Now in its second edition, this guide is aimed primarily at nurses, allied health professionals, and medical students. The over 4,100 entries cover prescription, pharmacy and over the counter products. The dictionary aims to provide “a clear guide to the wide range of medicines available today” as well as “a comprehensive and up‐to‐date guide to medicines and their effects”, and it succeeds in its aim extremely well.

A typical entry includes drug name and class, e.g. antiviral, a short description, some of the main conditions indicating this drug's use, information about side effects and precautions and details of interactions with other drugs. The title of each main entry is in bold; subheadings are given in bold italics, making it very easy to identify the section needed. An asterisk indicates a cross‐reference to another entry within the directory. Entries include both generic names, e.g. Fluoxetine and proprietary names, e.g. Prozac; and interactions covered, which for fluoxetine include antiepileptics or antipsychotics as well as specific drugs such as Rasagiline and Tamoxifen. Where a brand or proprietary name is given, entries also include the name of the owning or developing company in brackets, e.g. Panadol Night (GlaxoSmithKline).

The dictionary also includes information on items that we may not traditionally associate with medicines, but which nevertheless contain medicinal compounds: such as Ambre Solaire and Rinstead Sugar‐Free Pastilles. There is also coverage of terms used in prescribing medicines and in medicine in general, such as angina, finasteride and stoma. The dictionary also incorporates an appendix covering medicines containing aspirin and paracetamol; where preparations include other active ingredients, such as caffeine, this is also noted. The form of the preparation, tablet, powder, liquid or type of tablet, is also given. There is a useful list of common abbreviations, such as BNF for British National Formulary and p.c. for post cibum (after food).

Generic names of medicines used in Britain have recently been standardized to accord with the Recommended International Non‐proprietary Names (rINNs) required by European law, making new British Approved Names (BANs). If the former and new BANs are very different, an entry refers the reader to the new name, e.g. “amethocaineSee TETRACAINE”. Other appendices give the new BANs for a range of drugs, including changes in spelling: amoxicillin becomes amoxicillin, and riboflavine becomes riboflavin. There are tables for SI units and other measurements, including how to convert feet to metres and centimetres to inches, amongst others. Other features of the directory include detailed tables on HRT and oral contraceptives.

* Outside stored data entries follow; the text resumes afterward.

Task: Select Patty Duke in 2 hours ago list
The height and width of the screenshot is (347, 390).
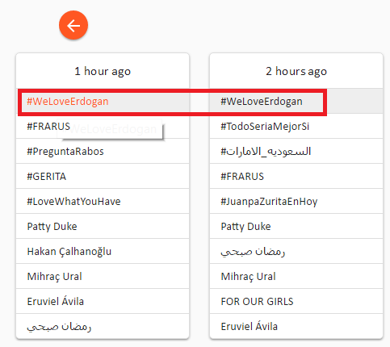Action: [296, 226]
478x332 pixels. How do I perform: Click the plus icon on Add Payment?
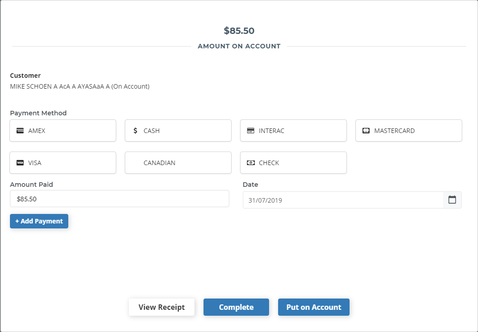(17, 221)
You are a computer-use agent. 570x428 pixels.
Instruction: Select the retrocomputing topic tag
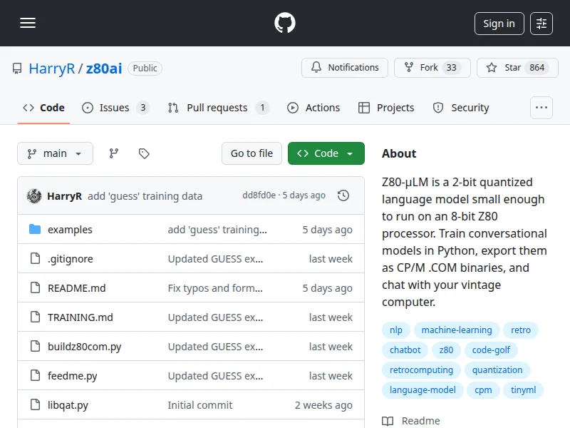pyautogui.click(x=421, y=370)
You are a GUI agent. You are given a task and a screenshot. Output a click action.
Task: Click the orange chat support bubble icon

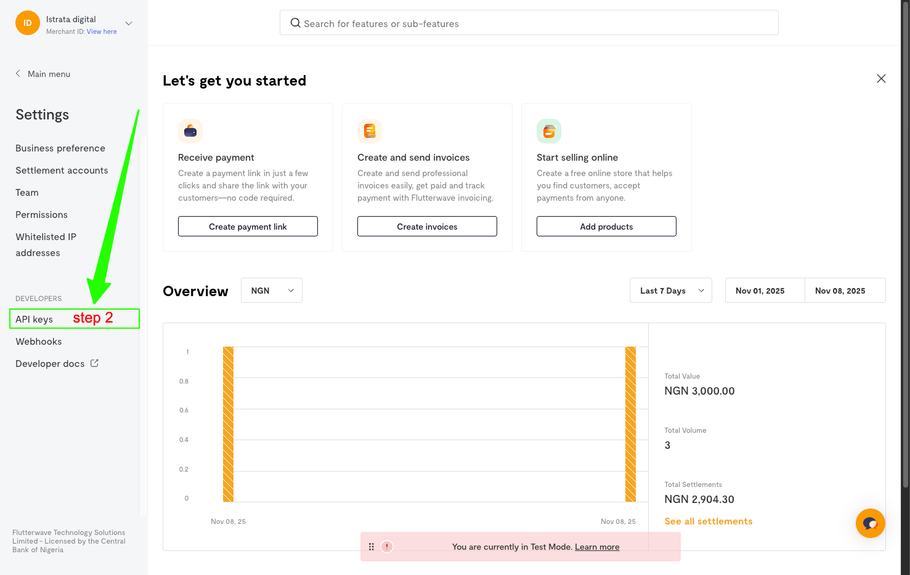[x=870, y=523]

The dictionary is arranged in a single alphabetical list; as well as page numbers at the top of the page, there is a tabbed letter marked on the paper side of the spine, making it very easy to navigate. A small number of useful web links are also included as the final appendix, linked from www.oup.com/uk/reference/resources/medicinaldrugs

This dictionary offers a very sound starting point for medicinal drug information, with very little unexplained jargon. As ever with this range of Oxford dictionaries, it represents excellent value for money and would be a valuable addition to many libraries and personal bookshelves.